Elas constituem a documentação mais abrangente até o momento sobre o funcionamento do Tren de Aragua, a notória organização designada por Donald Trump como um "grupo terrorista estrangeiro". Uma investigação de promotores chilenos, que resultou em pesadas sentenças para 34 pessoas em março e o envio de dez líderes do Tren de Aragua para a prisão por um total de 300 anos este mês, contrasta com as deportações em massa de membros acusados por Trump de participar da gangue.

Enquanto os apoiadores do presidente americano comemoram as expulsões, investigadores veem oportunidades perdidas de reunir evidências para erradicar a rede criminosa que ganhou impulso na região, à medida que a migração da Venezuela aumentou e a demanda global por cocaína se espalha.

"Os EUA estão cortando a ponta do iceberg", disse Daniel Brunner, presidente da empresa de segurança Brunner Sierra Group e ex-agente do FBI. "Eles não estão olhando como o grupo opera."

As máfias transnacionais alimentaram uma onda de crimes em países que antes eram pacíficos, como o Chile, e consolidaram o poder em outros, como Honduras e Peru. Os grupos se infiltraram nas burocracias estatais, paralisaram as forças da lei e comprometeram a estabilidade regional. O avanço coloca à prova as democracias da América Latina. "Não se trata da corrupção típica envolvendo dinheiro em envelopes", disse o ex-ministro do Interior peruano Ruben Vargas. "São criminosos exercendo poder dentro do sistema político."

O Chile, uma das nações mais seguras e ricas da América Latina, está entre as menos corruptas, segundo a ONG Transparência Internacional, o que dá às autoridades uma vantagem na luta contra esse tipo de crime organizado.

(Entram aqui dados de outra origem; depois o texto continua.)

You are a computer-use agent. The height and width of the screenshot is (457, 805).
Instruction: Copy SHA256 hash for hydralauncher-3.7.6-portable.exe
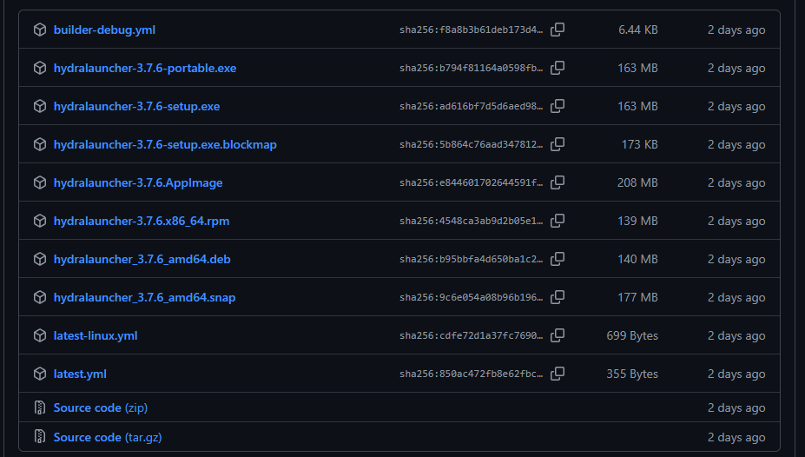click(x=558, y=68)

Mas, sem experiência, o país foi pego de surpresa quando sequestros, esquartejamentos e outros crimes hediondos transformaram a sociedade. Agora, especialistas apontam Arica como um exemplo nos esforços para combater a gangue.

Falso modelo

Enquanto alguns veem a repressão do presidente de El Salvador, Nayib Bukele, como modelo, críticos veem um estado policial autoritário que ignorou o devido processo legal. "Processos criminais, inteligência financeira, proteção de testemunhas e cooperação com outros países, é isso o que desmantela redes criminosas", disse Pablo Zeballos, consultor de segurança chileno e ex-oficial de inteligência.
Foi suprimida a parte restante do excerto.